Endogenous Growth Theory – An Opposing View

Economist Paul Romer is one of the leading exponents of the so-called “endogenous growth theory” that basically argues that economic growth is determined not by “exogenous” (meaning outside the model) technological change, but rather by policies and institutions internal to the economic system.2  In this theory economic growth is strongly impacted by policy choices.  Romer’s contribution has been to focus on the role of ideas and knowledge.  Knowledge represents the set of “menus” for how goods can be produced and distributed.  Important features of knowledge as a factor of production are that it is not used up by use and that it can be used by many people simultaneously.  In fact, its value expands with use.  A rapidly growing knowledge base is the source of continuing productivity growth.

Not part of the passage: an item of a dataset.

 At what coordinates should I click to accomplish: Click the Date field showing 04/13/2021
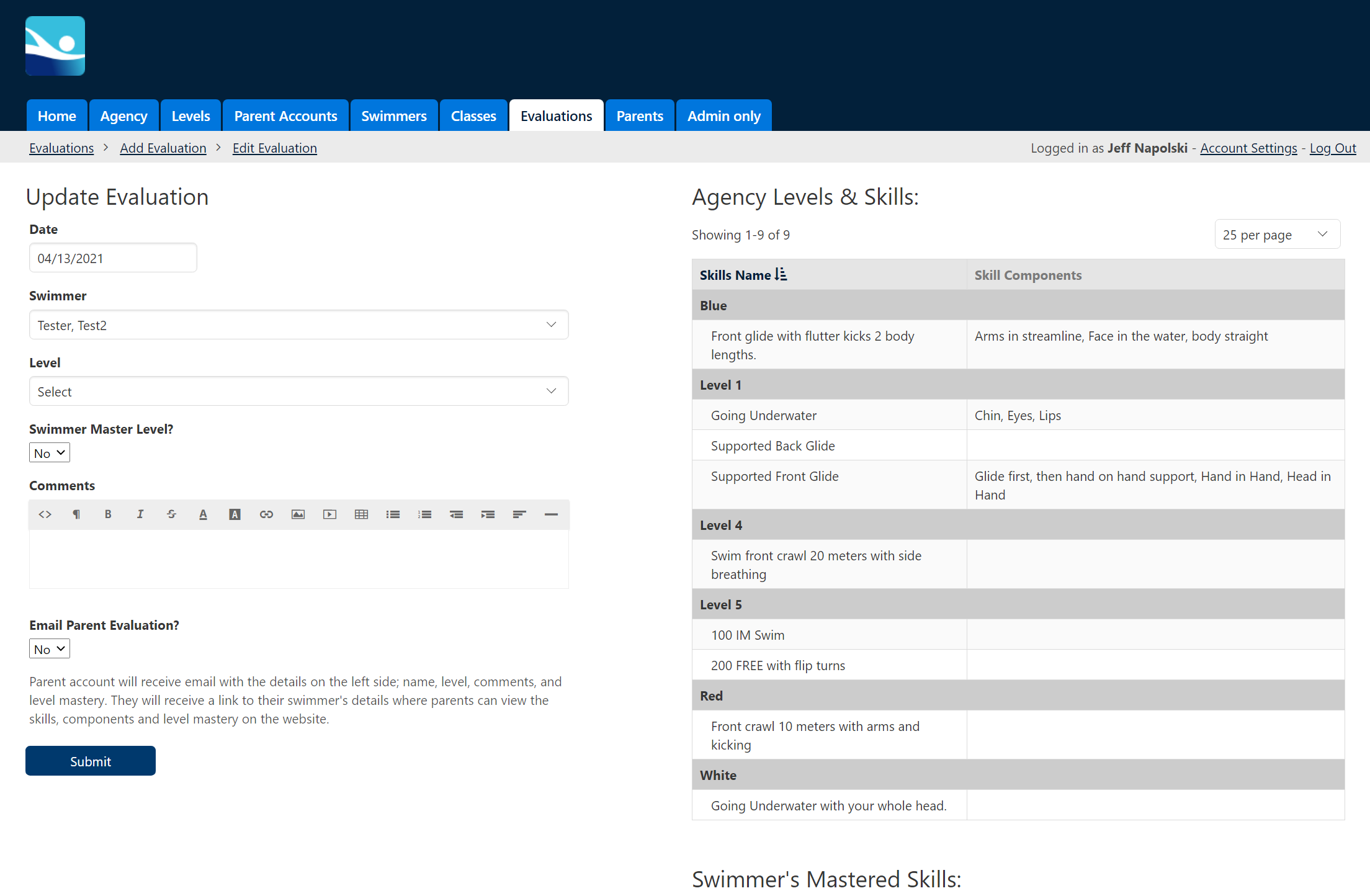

I suspect that Professor Romer is more optimistic about growth prospects than Professor Gordon.  At least, he would be if appropriate policies are pursued.  What policies are most conducive to economic growth?  This question is the subject of ongoing research, but the theory suggests many things could be important including research and development strategies, intellectual property law, tax rates and subsidies, trade policy, immigration policy, and economic regulation, to name a few.

Can we look to the data?

It would be great if we could conduct controlled experiments to evaluate the consequences of different policy initiatives, but that is generally not feasible in economics.  Maybe the best we can do is to look for “natural experiments” in which different sets of institutions are imposed on otherwise similar states or countries.  The most obvious example is probably North and South Korea, where sharply different political systems have been operative over the past sixty years, with wildly different economic outcomes.  On a less extreme scale, but maybe more useful for current policy debates, we can look to the relative economic success of pairs of states in the US that adopt different policy choices.

1Robert Gordon, “Is US Economic Growth Over?” Center for Economic Policy Research, 2012.

2Paul Romer, “The Origins of Endogenous Growth” Journal of Economic Perspectives, 1994.